Bronson, LaFrance offer different views and priorities in Alaska Public Media-ADN mayoral runoff debate

A man and a woman ask each-other questions at a podium.
Anchorage Mayor Dave Bronson (left) asks a question to his opponent Suzanne LaFrance (right) during a mayoral runoff debate held at the Alaska Public Media Building on Thursday, May 2, 2024. (Matt Faubion/Alaska public Media)

Anchorage mayoral candidates Dave Bronson and Suzanne LaFrance faced off in a debate hosted by Alaska Public Media and the Anchorage Daily News Thursday night. 

The two sparred over competing ideologies and priorities. 

Bronson, the incumbent, made homelessness a centerpiece of his debate performance, mentioning his proposed East Anchorage homeless shelter in six different answers. The shelter was rejected by the Assembly after his administration broke city code by proceeding with construction without Assembly approval. He also described homelessness as a major driver of pedestrian deaths and high rates of violence against women. 

“We need to protect these women by putting them into a shelter,” Bronson said. “And that’s why for three years, I’ve been trying to build a shelter. And somehow this shelter got political. I don’t know how, but at the end of the day, that’s the path forward.”

Meanwhile, former Assembly Chair Suzanne LaFrance focused on providing basic services during the debate. She said she’d prioritize local governance, rather than divisive state and national politics. 

“We’ve got to get the basics right,” LaFrance said. “And right now, you know, we’ve got a APD staffing shortage of over 50 sworn officers. We don’t have a plan on homelessness. And we’ve got to figure out a way to plow our streets of snow in the winter.”

The moderators asked both candidates questions specifically tailored to them. Bronson was asked about comments he’d made at an Anchorage Chamber debate this week where he described himself as “normal”, and his opponent as “woke.”

Bronson described wokeness as a harmful left-wing platform. 

“It’s a political ideology of the far left,” Bronson said. “I don’t think it’s healthy. I don’t think it reflects science. I don’t think it reflects, certainly, good public policy.”

Meanwhile, LaFrance was asked about concerns that she’s too closely aligned with the current Assembly. She said checks and balances would continue if she becomes mayor, and when she was on the Assembly, there were disagreements. 
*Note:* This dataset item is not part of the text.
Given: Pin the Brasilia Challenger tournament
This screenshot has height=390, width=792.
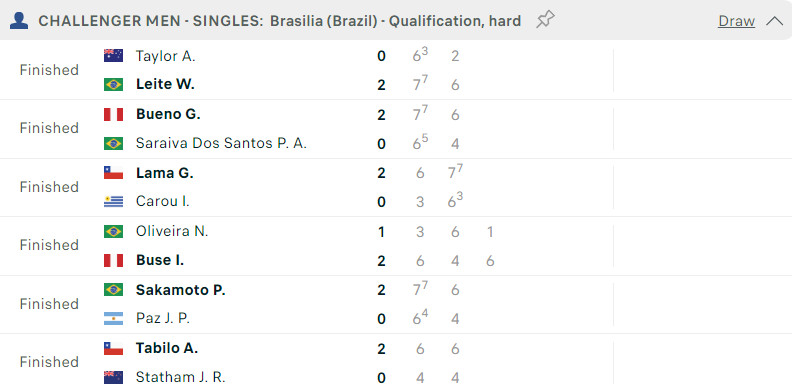Looking at the screenshot, I should pos(545,20).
“That is exactly what I would expect as mayor from the Assembly,” LaFrance said. “Because you’ve got 12 different people who are working to do their best to stand up for their constituents. And there’s going to be some healthy disagreement.”

A poll of debate viewers and listeners found that about 90 percent had already decided who they would vote for, with about nine percent saying they were undecided and one percent saying they weren’t voting.

Ballots for the mail-in runoff election are due May 14.